㈡惟依李松庚之歷次供述,於⑴97年11月4日調查中稱:是伊
虛報的。⑵同日檢察官偵查中稱:「台11甲程兄2萬元」是伊寫的,因為伊來這邊工作晚上會無聊會去喝酒,因為如果報上去喝酒伊老闆不讓伊報錢,伊是和工地的人一起去喝酒的等語;⑶第一審審理中稱:沒有送錢給程森福;⑷原審前審審理中稱:絕對沒有向程森福行賄;⑹105年6月1日原審準備程序中則稱:該記載是假的,有無給2萬元,伊沒有記得很清楚,所以內容及金額均不實在,「程兄」不是程森福等語。均未供稱交付程森福2萬元賄賂,而係多次稱上揭估價單是其所虛報。

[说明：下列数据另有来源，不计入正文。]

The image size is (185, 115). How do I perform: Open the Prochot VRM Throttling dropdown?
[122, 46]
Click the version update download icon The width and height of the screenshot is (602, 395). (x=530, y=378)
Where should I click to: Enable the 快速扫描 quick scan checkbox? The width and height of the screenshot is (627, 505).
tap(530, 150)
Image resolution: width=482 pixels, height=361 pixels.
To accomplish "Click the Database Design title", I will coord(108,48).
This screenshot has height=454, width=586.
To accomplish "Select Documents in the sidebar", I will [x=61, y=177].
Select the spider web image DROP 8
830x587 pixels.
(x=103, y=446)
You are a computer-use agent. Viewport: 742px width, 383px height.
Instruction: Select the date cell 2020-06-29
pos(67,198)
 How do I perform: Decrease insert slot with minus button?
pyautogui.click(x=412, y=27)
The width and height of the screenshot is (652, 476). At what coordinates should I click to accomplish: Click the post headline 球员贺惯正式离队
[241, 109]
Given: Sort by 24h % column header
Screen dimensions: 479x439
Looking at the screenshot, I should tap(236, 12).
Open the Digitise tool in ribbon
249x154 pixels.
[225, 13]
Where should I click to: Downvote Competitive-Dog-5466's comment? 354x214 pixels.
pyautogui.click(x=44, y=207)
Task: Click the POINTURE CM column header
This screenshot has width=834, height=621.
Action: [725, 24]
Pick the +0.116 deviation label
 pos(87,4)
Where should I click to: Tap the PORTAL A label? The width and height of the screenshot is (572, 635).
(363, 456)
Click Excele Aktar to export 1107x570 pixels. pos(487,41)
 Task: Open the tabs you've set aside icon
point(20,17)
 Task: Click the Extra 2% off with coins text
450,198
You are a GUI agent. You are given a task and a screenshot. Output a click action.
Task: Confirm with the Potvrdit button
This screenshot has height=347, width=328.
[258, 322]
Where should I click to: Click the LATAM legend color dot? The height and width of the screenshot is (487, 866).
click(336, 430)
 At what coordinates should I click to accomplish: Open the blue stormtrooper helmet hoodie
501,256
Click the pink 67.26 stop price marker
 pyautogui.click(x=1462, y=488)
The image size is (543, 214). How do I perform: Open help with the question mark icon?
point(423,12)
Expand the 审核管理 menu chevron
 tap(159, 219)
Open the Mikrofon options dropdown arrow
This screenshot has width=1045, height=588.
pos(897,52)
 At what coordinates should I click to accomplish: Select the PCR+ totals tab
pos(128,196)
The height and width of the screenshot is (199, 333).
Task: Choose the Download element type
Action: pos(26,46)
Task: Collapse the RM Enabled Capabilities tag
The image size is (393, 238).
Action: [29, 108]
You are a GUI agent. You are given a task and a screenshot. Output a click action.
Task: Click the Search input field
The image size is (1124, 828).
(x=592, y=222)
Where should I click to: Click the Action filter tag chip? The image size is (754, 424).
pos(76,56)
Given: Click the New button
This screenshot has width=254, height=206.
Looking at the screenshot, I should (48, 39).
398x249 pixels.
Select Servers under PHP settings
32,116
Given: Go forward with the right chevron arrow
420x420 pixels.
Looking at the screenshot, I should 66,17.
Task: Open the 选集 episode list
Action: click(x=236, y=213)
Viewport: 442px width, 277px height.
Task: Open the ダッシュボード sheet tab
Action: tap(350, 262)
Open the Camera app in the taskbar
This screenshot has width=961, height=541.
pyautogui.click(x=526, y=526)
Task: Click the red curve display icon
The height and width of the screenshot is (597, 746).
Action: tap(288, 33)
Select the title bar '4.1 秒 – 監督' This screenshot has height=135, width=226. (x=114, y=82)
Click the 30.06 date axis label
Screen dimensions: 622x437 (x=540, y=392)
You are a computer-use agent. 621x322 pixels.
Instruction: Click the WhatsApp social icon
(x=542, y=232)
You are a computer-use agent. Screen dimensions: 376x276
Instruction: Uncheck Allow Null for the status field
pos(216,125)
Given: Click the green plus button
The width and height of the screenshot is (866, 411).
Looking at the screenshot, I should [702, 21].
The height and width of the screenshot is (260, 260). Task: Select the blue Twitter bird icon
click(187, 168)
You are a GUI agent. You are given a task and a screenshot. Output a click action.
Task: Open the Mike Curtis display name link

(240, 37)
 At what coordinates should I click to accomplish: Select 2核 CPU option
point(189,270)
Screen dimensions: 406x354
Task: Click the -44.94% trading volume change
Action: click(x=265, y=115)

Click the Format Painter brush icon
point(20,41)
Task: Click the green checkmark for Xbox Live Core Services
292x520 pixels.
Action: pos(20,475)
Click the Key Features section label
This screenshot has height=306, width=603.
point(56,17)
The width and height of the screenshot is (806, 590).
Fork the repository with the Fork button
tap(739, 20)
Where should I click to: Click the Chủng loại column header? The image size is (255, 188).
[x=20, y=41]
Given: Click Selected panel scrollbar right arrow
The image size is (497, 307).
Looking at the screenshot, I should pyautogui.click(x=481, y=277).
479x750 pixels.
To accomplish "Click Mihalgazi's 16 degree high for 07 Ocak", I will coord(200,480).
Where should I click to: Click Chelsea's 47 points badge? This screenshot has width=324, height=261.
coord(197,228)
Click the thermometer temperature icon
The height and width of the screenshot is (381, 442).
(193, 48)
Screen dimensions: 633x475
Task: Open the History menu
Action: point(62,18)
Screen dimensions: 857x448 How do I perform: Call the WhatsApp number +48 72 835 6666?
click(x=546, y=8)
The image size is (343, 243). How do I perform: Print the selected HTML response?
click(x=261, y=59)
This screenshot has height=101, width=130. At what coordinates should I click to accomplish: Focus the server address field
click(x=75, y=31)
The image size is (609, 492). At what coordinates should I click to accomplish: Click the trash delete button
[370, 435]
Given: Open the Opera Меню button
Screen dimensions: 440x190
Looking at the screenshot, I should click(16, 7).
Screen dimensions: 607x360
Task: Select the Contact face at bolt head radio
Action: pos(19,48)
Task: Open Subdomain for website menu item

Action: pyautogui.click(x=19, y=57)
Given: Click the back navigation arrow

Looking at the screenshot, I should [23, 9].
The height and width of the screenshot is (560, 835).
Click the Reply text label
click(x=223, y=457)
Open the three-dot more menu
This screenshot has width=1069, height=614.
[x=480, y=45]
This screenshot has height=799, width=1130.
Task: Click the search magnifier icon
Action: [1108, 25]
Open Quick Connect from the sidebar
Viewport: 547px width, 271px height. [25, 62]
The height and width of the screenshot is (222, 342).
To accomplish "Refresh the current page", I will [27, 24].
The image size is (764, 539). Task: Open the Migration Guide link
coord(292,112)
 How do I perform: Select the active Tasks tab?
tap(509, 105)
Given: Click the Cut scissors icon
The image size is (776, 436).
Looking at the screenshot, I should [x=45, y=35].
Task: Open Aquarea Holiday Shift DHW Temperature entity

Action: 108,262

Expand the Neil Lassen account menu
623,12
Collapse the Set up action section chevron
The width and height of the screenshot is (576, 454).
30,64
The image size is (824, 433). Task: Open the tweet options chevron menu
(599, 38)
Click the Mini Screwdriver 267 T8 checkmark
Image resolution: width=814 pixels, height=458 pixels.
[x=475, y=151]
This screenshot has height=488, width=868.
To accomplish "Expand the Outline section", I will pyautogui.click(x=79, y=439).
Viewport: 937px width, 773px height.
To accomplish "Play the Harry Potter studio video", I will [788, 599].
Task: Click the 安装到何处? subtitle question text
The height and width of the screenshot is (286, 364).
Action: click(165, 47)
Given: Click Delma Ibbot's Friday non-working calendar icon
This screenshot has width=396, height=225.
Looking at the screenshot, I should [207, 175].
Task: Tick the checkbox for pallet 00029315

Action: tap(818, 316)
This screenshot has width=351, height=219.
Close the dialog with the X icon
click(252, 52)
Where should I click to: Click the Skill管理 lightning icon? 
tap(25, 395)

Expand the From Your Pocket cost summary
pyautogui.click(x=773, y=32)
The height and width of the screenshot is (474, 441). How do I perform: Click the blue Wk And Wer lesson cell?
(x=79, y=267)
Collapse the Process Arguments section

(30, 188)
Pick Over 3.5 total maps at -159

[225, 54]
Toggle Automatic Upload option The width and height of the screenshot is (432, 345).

㈢而依證人即富勝公司出納張麗雪之證言,李松庚縱然拿估價
單向富勝公司請款,由張麗雪製作分類帳,經蔡源文認可,轉給陳添財審核後,再由張麗雪將款項交付李松庚,惟張麗雪僅為公司出納,毋庸稽核查證,從而前開估價單上縱使有「台11甲,程兄,20000,工務段主辦」之記載,然前開記載是否屬實,李松庚實際上是否有支出前開款項,被記載之公務員是否有收受該款項,前開款項是否為「賄賂」,均無從知悉,其證言自無法做為被付懲戒人收受賄賂之佐證。
㈣證人即富勝公司負責人陳添財於第一審審理中證稱:富勝公
司負責人名字是我,但實際負責人是蔡源文。富勝公司平常在花蓮的工程是李松庚在負責。經費方面,請款都先經過蔡源文審核,再由其認可,其僅隨便看看,並未就估價單所記載之內容實際稽核查證,亦無從為估價單上所記內容實在之佐證。
㈤證人蔡源文於偵查中證稱:花蓮這裡都是李松庚負責,他再
交單據給伊審核,伊會審核金額和傳票,傳票是張麗雪製作,一般只要李松庚簽名伊都會蓋章等語。於第一審羈押訊問時,就法官提示卷附估價單,問以:為何估價單上面記載那麼多公務員職稱及金額?答稱:這些估價單都是李松庚製作書寫的,伊沒有看過那些資料;伊是看公司出納小姐製作的傳票核章等語。則依證人蔡源文之證述,或證述審核時沒有注意看這些估價單,或稱沒有看過估價單,遑論是否知悉估價單上之記載是否為真正。仍無從佐證程森福違背職務收受賄賂之事實。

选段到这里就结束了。